- [Your task]
Copy each line of the following material that has the string "menu".
START Record set
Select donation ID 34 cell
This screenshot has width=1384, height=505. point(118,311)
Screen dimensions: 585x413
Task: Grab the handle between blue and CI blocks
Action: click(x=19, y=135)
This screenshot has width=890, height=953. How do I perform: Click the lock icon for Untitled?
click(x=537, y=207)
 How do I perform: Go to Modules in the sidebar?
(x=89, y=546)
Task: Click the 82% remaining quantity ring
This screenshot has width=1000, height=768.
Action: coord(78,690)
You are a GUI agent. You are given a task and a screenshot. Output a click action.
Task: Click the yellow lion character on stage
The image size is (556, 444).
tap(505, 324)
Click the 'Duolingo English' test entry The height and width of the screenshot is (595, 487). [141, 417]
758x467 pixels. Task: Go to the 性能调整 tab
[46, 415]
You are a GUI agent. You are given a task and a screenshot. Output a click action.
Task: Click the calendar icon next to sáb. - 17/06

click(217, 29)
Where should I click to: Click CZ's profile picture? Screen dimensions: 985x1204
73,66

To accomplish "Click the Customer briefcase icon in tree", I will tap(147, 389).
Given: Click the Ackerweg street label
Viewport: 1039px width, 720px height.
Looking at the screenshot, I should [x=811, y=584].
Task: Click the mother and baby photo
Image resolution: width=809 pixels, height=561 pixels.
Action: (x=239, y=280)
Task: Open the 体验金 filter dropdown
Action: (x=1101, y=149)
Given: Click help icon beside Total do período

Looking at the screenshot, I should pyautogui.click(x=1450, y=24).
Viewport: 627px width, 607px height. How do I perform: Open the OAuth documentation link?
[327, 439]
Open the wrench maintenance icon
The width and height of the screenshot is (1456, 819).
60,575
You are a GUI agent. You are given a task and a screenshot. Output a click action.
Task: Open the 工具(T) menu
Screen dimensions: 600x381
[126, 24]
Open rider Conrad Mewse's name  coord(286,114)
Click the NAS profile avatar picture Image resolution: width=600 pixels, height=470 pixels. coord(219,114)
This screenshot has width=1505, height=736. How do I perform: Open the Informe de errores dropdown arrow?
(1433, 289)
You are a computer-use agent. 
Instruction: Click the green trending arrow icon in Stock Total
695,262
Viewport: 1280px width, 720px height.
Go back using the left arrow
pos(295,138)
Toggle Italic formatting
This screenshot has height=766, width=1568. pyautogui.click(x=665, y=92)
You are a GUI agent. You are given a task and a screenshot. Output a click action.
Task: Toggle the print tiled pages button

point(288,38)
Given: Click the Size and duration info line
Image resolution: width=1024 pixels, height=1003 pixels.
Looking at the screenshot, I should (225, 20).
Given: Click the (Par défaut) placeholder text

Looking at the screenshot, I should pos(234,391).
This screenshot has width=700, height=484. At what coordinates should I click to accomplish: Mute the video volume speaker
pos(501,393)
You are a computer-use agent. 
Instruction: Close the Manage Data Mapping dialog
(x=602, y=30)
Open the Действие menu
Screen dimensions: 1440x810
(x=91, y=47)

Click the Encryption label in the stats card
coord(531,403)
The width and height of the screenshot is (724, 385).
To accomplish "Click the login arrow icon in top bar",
END Record set
- [Result for this exercise]
Task: Open the 工具(T) menu
Open the Действие menu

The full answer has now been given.